Festival Jeden svet : les enfants de Solidarnosc vus par le réalisateur franco-polonais Rafael Lewandowski
«J'ai fait mes études à Paris, à la Fémis. Depuis six ans, je vis et je travaille à Pologne. Mon père a quitté la Pologne dans les années 60. Moi, j'ai fait le chemin inverse, je suis revenu... » Rafael Lewandowski a présenté, en sélection officielle de Jeden svet, le documentaire « Les enfants de Solidarnosc ». On l'écoute au micro d'Alexis Rosenzweig :
« Le film raconte quatre histoires d'enfants de militants de Solidarnosc, qui sont nés environ avec ce mouvement, à la fin des années 70 - début des années 80. Je l'ai tourné é l'occasion des 25 ans du mouvement Solidarnosc en Pologne Les cérémonies ont commencé à la fin du mois d'août 2005 et se sont poursuivies pendant deux mois et demi. Cette période a été marquée par une glorification du passé, mais également par une remise en question de ce passé. Quand j'ai commencé à faire ce film j'avais plutôt des a priori optimistes. Ma première surprise a été de trouver très rapidement des personnages qui avaient envie de parler de tout ça. J'ai découvert à travers cette envie qu'il y avait un manque, qu'ils n'avaient pas assez raconté cette histoire et que peut-être entre les parents et les enfants il y avait plein de choses qui n'avaient pas été dites.»

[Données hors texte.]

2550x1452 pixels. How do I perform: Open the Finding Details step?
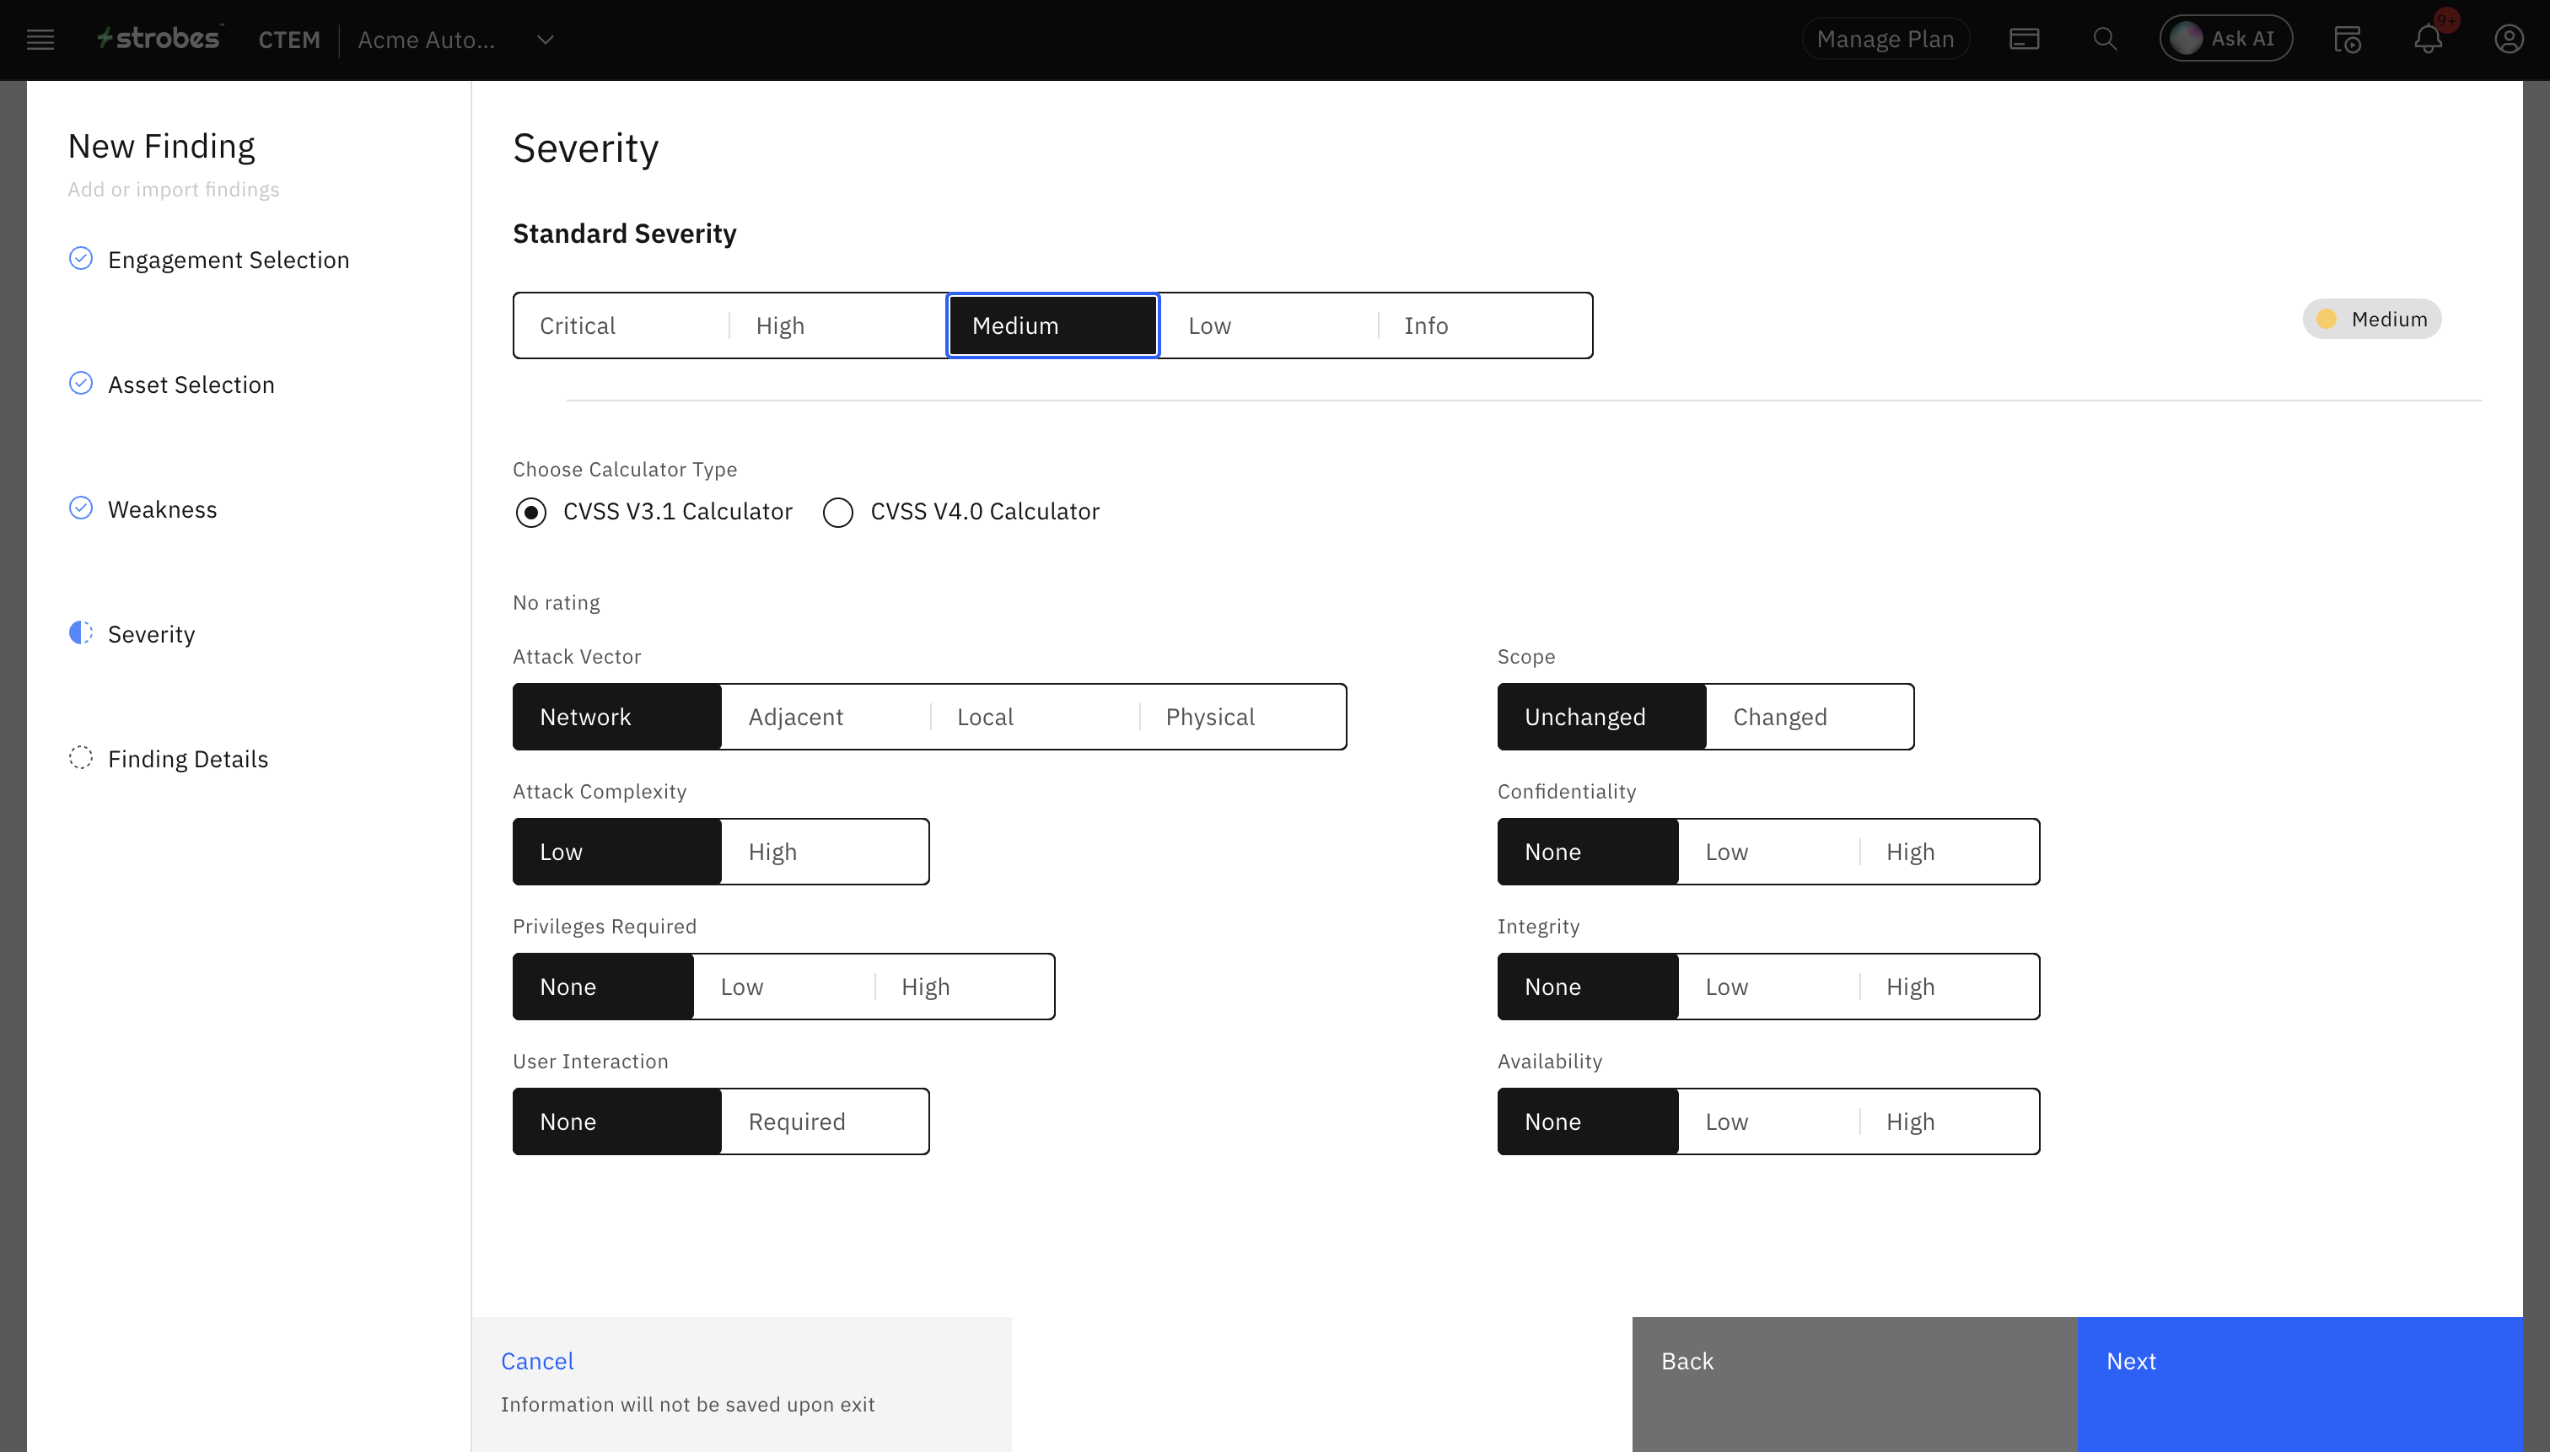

« S'il est plus dur d'avoir 25 ans en Pologne qu'en France, je ne sais pas, je note simplement que la génération polonaise dispose d'une énergie incroyable et d'une liberté dont leurs parents ne pouvaient que rêver et pour laquelle ils se sont difficilement battus. Par contre, le paradoxe veut qu'ils ont d'énormes difficultés à trouver leur place dans la société, pour des raisons économiques - la Pologne a accompli après 1989 des changements radicaux (par rapport à la République tchèque les changements se sont faits en quelques mois avec le plan Balcerowicz) donc il y a eu des conséquences sociales très lourdes - et pour des raisons politiques parce que la situation politique en Pologne n'est pas très réjouissante. Il y a une sorte de retour en arrière par rapport à la liberté, la tolérance et des tas de choses. Donc malheureusement ces jeunes Polonais émigrent en masse. Depuis l'entrée du pays dans l'UE, on estime qu'il y a entre un et deux millions de jeunes Polonais qui sont partis tenter leur chance ailleurs, notamment en Grande-Bretagne et en Irlande. »Parmi les jeunes dont vous avez fait le portrait il y en a deux qui sont en Irlande aujourd'hui...
« Oui, le documentaire raconte quatre histoires, notamment celle de Clementina et de son fiancé. C'est le dernier plan du film : on voit leur avion s'envoler pour l'Irlande. Clementina vit à Dublin, elle vit plutôt bien, elle a envie de rentrer en Pologne, mais pour l'instant, elle essaye de gagner sa vie, de rembourser de l'argent... Les Polonais aujourd'hui, et peut-être les Tchèques aussi, ont un point commun : ils vivent tous à crédit et ces crédits sont monstrueux, parfois sur 50 ans... »
La projection de votre film a été suivie d'un débat. Quelles ont été les réactions des Tchèques et des Polonais dans la salle ?
« Pour moi, cette projection était très importante, parce que c'était la première en dehors de la Pologne. Je sais quel genre de réaction le film entraîne chez moi. Le film est assez amer. Il ne s'agit pas du tout de remettre en cause le fait que Solidarnosc nous a apporté la démocratie, par contre, il fait le constat d'une sorte de gâchis... Je trouve triste que les jeunes Polonais soient obligés de quitter leur pays, alors qu'il y a tant de choses à faire là-bas. Les réactions étaient intéressantes, parce que la salle était pleine de jeunes, de Polonais qui étudient ou vivent ici.
Les uns trouvaient que cette image de la Pologne et cette amertume étaient justes, d'autres trouvaient le film trop pessimiste. Tout cela avec des interventions, de tems en temps, de jeunes Tchèques qui disaient : mais non, nous, on comprend tout à fait vos personnages, car nous aussi, nous avons du mal à trouver notre place dans la société et nous sommes confrontés à ce même problème du chômage. »A noter que c'est un film allemand d'Ulrike Franke, sur la mondialisation, intitulé « Vaincus et vainqueurs », qui a obtenu, le 8 mars à Prague, le grand prix de ce festival de films documentaires sur les droits de l'homme « Jeden svet ». Dans la capitale, le festival a duré huit jours et attiré 35 000 spectateurs, soit 3000 de plus que l'année dernière. Il se poursuit jusqu'à la fin du mois, dans les régions.